[Opening Given records section]

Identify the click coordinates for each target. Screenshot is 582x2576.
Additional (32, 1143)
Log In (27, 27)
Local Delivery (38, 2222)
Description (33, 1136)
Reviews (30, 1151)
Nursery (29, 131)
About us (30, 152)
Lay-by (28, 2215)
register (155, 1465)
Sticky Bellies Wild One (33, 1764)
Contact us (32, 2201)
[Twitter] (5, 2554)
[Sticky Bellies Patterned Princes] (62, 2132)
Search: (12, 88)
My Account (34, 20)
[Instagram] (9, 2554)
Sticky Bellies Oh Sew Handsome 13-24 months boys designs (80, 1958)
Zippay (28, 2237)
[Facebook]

[Closing Given records section]

Check every line of the data for the string "Sticky". Give the number of lines that have it, and only that.

> [Worked solution] 3